By Debby Kay ©2017 All rights reserved
When you travel by air for the first time with a service dog there are a number of things you need to be aware of as airlines, airports and those associated with these services have many different ideas on what’s right about dogs. To give you a first-hand view of what to expect and how to prepare, I asked one of my well-traveled service dog friends, Tabouli, for his list of things to remember for your dog.
Tabouli likes to have his own bag with all his stuff in one place. This might mean an extra baggage charge depending on the airlines.
One way around all this is to have the bag sent ahead by overnight express mail. For the trip you won’t need much other than paperwork (particularly important for overseas flights) and collar, harness, and leash along with your dog’s vest if he wears one. One useful tip is to have a small TSA compliant combination slip lead with no metal on it for going through the metal detector. Once you are through the detectors you can put on the regular gear.
Tabouli loves the window seat
because people don’t step over him and since he is a small dog that sits on his person’s lap he gets to rest his head on the arm rest. Small dogs like small children can sit in the lap and should also be buckled into the seat belt. There are some easy to use devices available online like the EzyDog Seatbelt Restraint for under $10.
One thing Tabouli told me he didn’t like were the service dog relief areas at the airports. They are mostly indoors when available and for a well housebroken dog like him he can’t bring himself to using it. If your dog is like him then be sure to give your dog lots of time to walk and relieve himself outside before you get to the airport. If I know a puppy is going to be traveling, then I teach them as puppies to use Piddle Pads and to evacuate on command. To help the dog feel more comfortable you may want to restrict water and food intake to a minimum prior to the flight.
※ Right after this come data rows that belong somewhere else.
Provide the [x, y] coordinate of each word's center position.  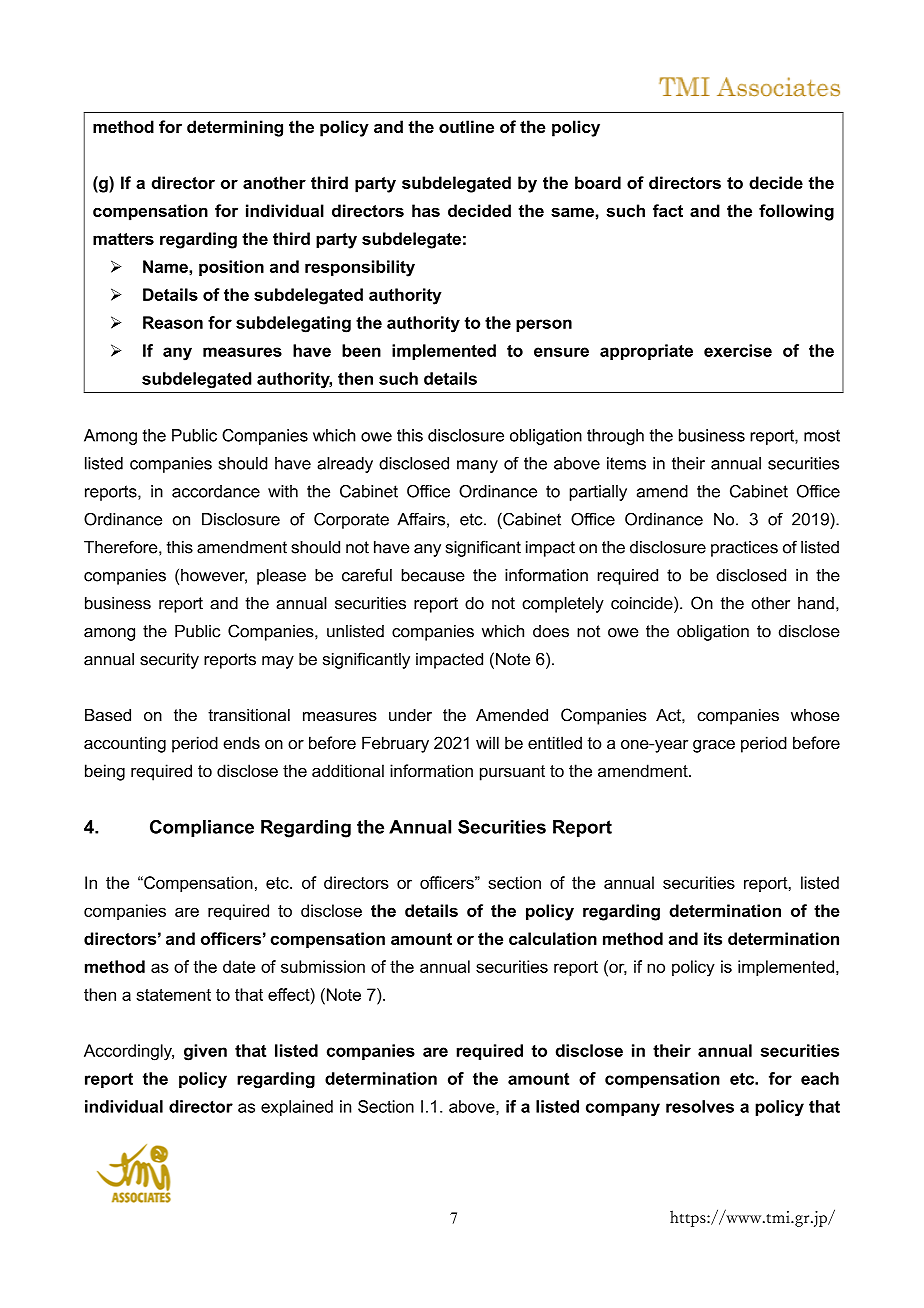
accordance [216, 491]
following [796, 212]
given [205, 1052]
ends [241, 742]
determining [235, 128]
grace [714, 746]
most [822, 436]
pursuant [512, 773]
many [477, 466]
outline [466, 126]
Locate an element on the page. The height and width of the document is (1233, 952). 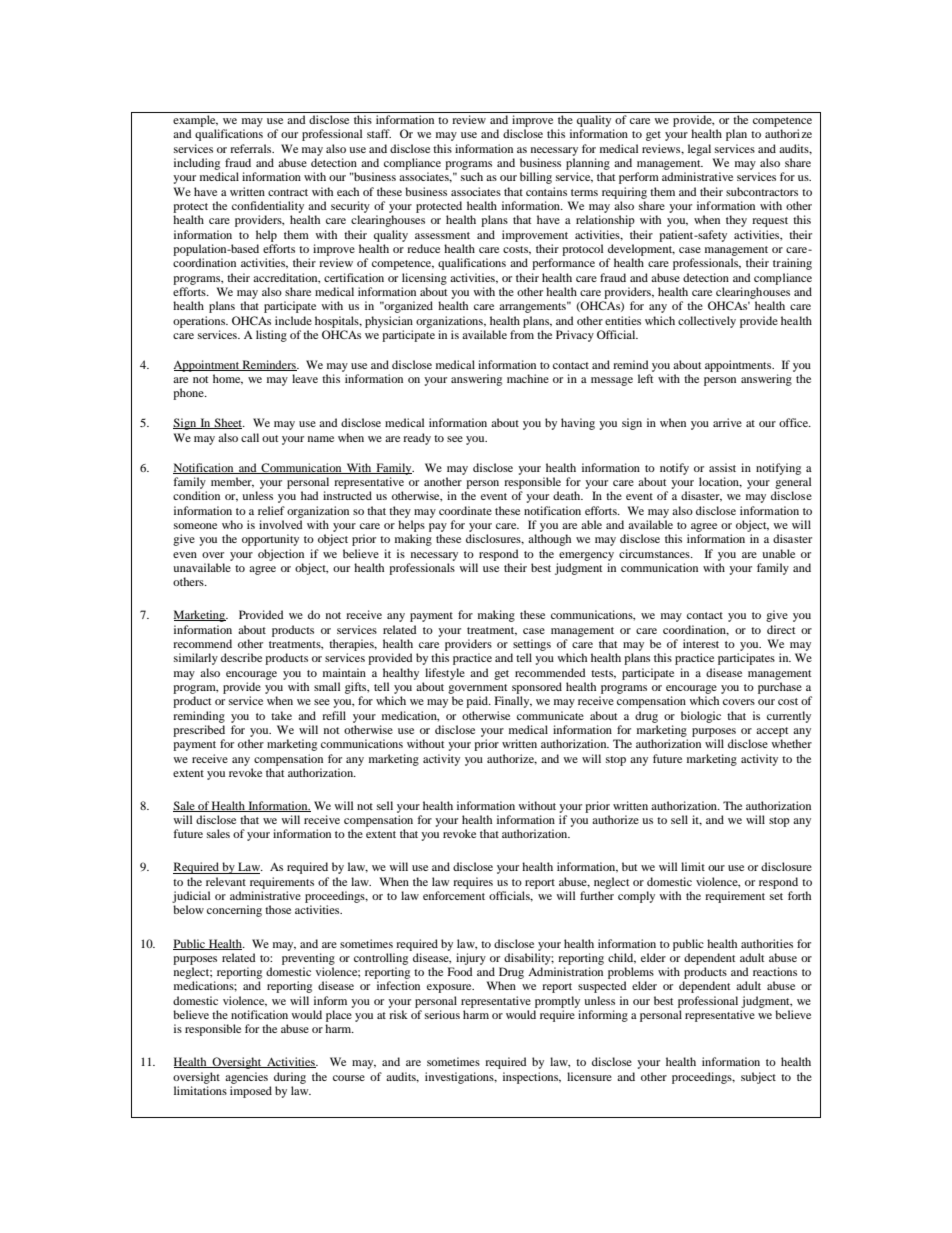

One thing Tabouli experiences a lot are really crowded trains and buses as they are moving from airport terminal to plane and parking lots. It helps if you practice taking your dog to crowded places before you get to the airport so as not to stress your dog out. Catch a bus or subway train as part of preparation for your trip so the dog has at least some experience before the first trip to the airport. Dogs needs are really simple when traveling, the main thing to remember is prepare them by training in places similar to airport situations as much as you can before you fly. Go for walks during rush hour at busy stations or similar places, go to crowded city stores or events, but best of all if you can get to the airport to practice before you actual travel that will go a long way towards alleviating stress for your dog’s first flight.